WORK REQUEST
Repeat all entries below exactly as shown.

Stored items
============================================================
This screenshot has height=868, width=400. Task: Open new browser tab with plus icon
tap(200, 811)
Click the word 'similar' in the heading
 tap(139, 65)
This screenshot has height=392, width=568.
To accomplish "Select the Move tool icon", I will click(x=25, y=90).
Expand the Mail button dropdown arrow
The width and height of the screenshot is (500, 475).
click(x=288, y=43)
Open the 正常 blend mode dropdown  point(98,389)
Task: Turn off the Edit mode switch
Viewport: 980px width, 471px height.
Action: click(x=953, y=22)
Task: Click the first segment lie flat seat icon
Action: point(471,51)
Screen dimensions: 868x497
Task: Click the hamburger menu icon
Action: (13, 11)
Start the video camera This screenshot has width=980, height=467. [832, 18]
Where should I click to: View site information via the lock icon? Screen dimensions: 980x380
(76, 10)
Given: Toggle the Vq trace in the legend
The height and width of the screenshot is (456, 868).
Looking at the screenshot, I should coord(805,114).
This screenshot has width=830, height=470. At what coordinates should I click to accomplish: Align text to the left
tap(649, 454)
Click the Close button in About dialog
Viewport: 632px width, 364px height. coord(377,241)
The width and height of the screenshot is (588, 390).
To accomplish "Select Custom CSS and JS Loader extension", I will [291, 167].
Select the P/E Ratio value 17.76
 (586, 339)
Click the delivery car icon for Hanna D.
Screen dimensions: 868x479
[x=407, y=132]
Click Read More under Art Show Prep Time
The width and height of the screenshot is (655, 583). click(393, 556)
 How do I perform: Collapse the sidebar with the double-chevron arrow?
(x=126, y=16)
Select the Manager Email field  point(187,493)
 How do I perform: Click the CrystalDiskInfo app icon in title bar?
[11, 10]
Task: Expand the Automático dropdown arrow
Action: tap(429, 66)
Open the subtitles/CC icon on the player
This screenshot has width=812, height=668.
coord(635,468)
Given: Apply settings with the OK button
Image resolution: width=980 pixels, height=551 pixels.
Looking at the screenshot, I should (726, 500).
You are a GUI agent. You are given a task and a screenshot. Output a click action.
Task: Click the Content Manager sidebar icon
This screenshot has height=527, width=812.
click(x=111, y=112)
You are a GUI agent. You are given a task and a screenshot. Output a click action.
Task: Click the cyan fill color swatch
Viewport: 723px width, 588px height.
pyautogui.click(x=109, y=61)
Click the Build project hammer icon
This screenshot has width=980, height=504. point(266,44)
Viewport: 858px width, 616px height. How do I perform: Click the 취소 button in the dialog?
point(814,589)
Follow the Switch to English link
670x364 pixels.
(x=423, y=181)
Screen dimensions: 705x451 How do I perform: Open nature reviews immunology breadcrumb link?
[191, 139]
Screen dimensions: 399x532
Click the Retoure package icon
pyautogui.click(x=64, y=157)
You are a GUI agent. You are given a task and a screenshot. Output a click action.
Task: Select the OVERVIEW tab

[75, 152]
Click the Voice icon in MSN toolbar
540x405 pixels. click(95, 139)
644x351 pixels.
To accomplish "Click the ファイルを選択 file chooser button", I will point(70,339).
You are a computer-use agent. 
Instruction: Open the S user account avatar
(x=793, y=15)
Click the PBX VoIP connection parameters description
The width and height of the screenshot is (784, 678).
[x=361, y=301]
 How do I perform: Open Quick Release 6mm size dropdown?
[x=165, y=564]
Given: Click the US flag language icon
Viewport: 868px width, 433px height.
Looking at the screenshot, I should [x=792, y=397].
============================================================
RESPONSE BELOW
This screenshot has height=868, width=400. Task: Open new browser tab with plus icon
tap(200, 811)
Click the word 'similar' in the heading
 tap(139, 65)
This screenshot has height=392, width=568.
To accomplish "Select the Move tool icon", I will click(x=25, y=90).
Expand the Mail button dropdown arrow
The width and height of the screenshot is (500, 475).
click(x=288, y=43)
Open the 正常 blend mode dropdown  point(98,389)
Task: Turn off the Edit mode switch
Viewport: 980px width, 471px height.
Action: click(x=953, y=22)
Task: Click the first segment lie flat seat icon
Action: point(471,51)
Screen dimensions: 868x497
Task: Click the hamburger menu icon
Action: (13, 11)
Start the video camera This screenshot has width=980, height=467. [832, 18]
Where should I click to: View site information via the lock icon? Screen dimensions: 980x380
(76, 10)
Given: Toggle the Vq trace in the legend
The height and width of the screenshot is (456, 868).
Looking at the screenshot, I should coord(805,114).
This screenshot has width=830, height=470. At what coordinates should I click to accomplish: Align text to the left
tap(649, 454)
Click the Close button in About dialog
Viewport: 632px width, 364px height. coord(377,241)
The width and height of the screenshot is (588, 390).
To accomplish "Select Custom CSS and JS Loader extension", I will [291, 167].
Select the P/E Ratio value 17.76
 (586, 339)
Click the delivery car icon for Hanna D.
Screen dimensions: 868x479
[x=407, y=132]
Click Read More under Art Show Prep Time
The width and height of the screenshot is (655, 583). click(393, 556)
 How do I perform: Collapse the sidebar with the double-chevron arrow?
(x=126, y=16)
Select the Manager Email field  point(187,493)
 How do I perform: Click the CrystalDiskInfo app icon in title bar?
[11, 10]
Task: Expand the Automático dropdown arrow
Action: tap(429, 66)
Open the subtitles/CC icon on the player
This screenshot has width=812, height=668.
coord(635,468)
Given: Apply settings with the OK button
Image resolution: width=980 pixels, height=551 pixels.
Looking at the screenshot, I should (726, 500).
You are a GUI agent. You are given a task and a screenshot. Output a click action.
Task: Click the Content Manager sidebar icon
This screenshot has height=527, width=812.
click(x=111, y=112)
You are a GUI agent. You are given a task and a screenshot. Output a click action.
Task: Click the cyan fill color swatch
Viewport: 723px width, 588px height.
pyautogui.click(x=109, y=61)
Click the Build project hammer icon
This screenshot has width=980, height=504. point(266,44)
Viewport: 858px width, 616px height. How do I perform: Click the 취소 button in the dialog?
point(814,589)
Follow the Switch to English link
670x364 pixels.
(x=423, y=181)
Screen dimensions: 705x451 How do I perform: Open nature reviews immunology breadcrumb link?
[191, 139]
Screen dimensions: 399x532
Click the Retoure package icon
pyautogui.click(x=64, y=157)
You are a GUI agent. You are given a task and a screenshot. Output a click action.
Task: Select the OVERVIEW tab

[75, 152]
Click the Voice icon in MSN toolbar
540x405 pixels. click(95, 139)
644x351 pixels.
To accomplish "Click the ファイルを選択 file chooser button", I will point(70,339).
You are a computer-use agent. 
Instruction: Open the S user account avatar
(x=793, y=15)
Click the PBX VoIP connection parameters description
The width and height of the screenshot is (784, 678).
[x=361, y=301]
 How do I perform: Open Quick Release 6mm size dropdown?
[x=165, y=564]
Given: Click the US flag language icon
Viewport: 868px width, 433px height.
Looking at the screenshot, I should [x=792, y=397].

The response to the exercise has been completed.